Sec. 1932. Public area best practices
336 words·~2 min read·
/bill/115/hres/1082/eh/section-1932·A research copy — for the controlling text, always check the official state or federal source. Not legal advice.
The Administrator shall, in accordance with law and as received or developed, periodically submit information, on any best practices developed by the TSA or appropriate transportation stakeholders related to protecting the public spaces of transportation infrastructure from emerging threats, to the following: Federal Security Directors at airports. Appropriate security directors for other modes of transportation. Other appropriate transportation security stakeholders. The Administrator shall, in accordance with law— in coordination with the Office of the Director of National Intelligence and industry partners, implement improvements to the Air Domain Intelligence and Analysis Center to encourage increased participation from stakeholders and enhance government and industry security information sharing on transportation security threats, including on cybersecurity threat awareness; expand and improve the City and Airport Threat Assessment or similar program to public and private stakeholders to capture, quantify, communicate, and apply applicable intelligence to inform transportation infrastructure mitigation measures, such as— quantifying levels of risk by airport that can be used to determine risk-based security mitigation measures at each location; and determining random and surge employee inspection operations based on changing levels of risk; continue to disseminate Transportation Intelligence Notes, tear-lines, and related intelligence products to appropriate transportation security stakeholders on a regular basis; and continue to conduct both regular routine and threat-specific classified briefings between the TSA and appropriate transportation sector stakeholders on an individual or group basis to provide greater information sharing between public and private sectors.

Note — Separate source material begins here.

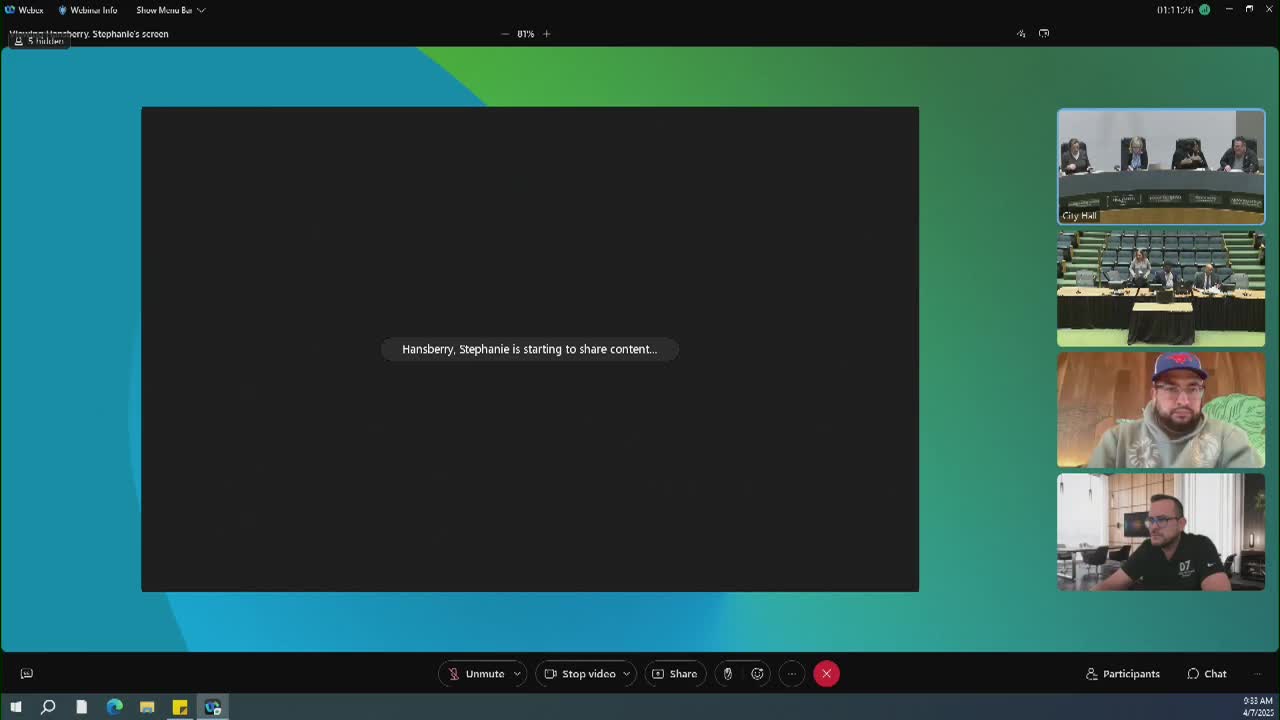Select the City Hall video thumbnail

click(1160, 166)
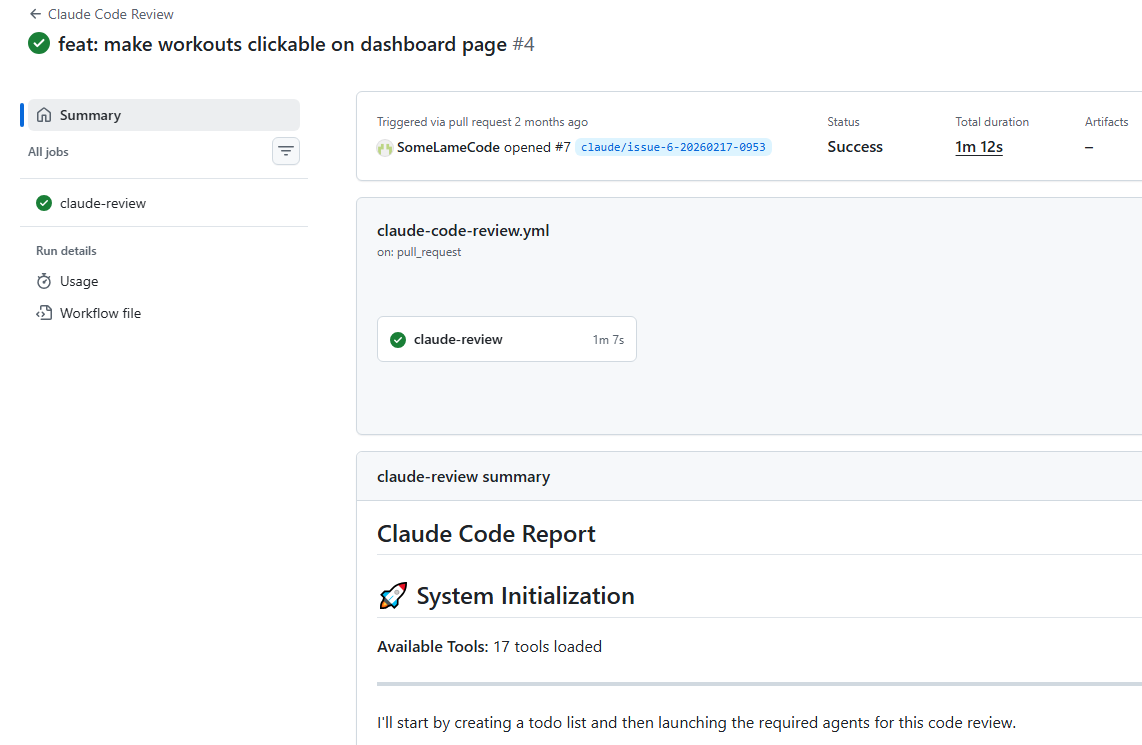
Task: Click the Workflow file icon in Run details
Action: tap(43, 313)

The Administrator shall encourage security stakeholders to utilize mass notification systems, including the Integrated Public Alert Warning System of the Federal Emergency Management Agency and social media platforms, to disseminate information to transportation community employees, travelers, and the general public, as appropriate. The Secretary, in coordination with the Administrator, shall expand public programs of the Department of Homeland Security and the TSA that increase security threat awareness, education, and training to include transportation network public area employees, including airport and transportation vendors, local hotels, cab and limousine companies, ridesharing companies, cleaning companies, gas station attendants, cargo operators, and general aviation members.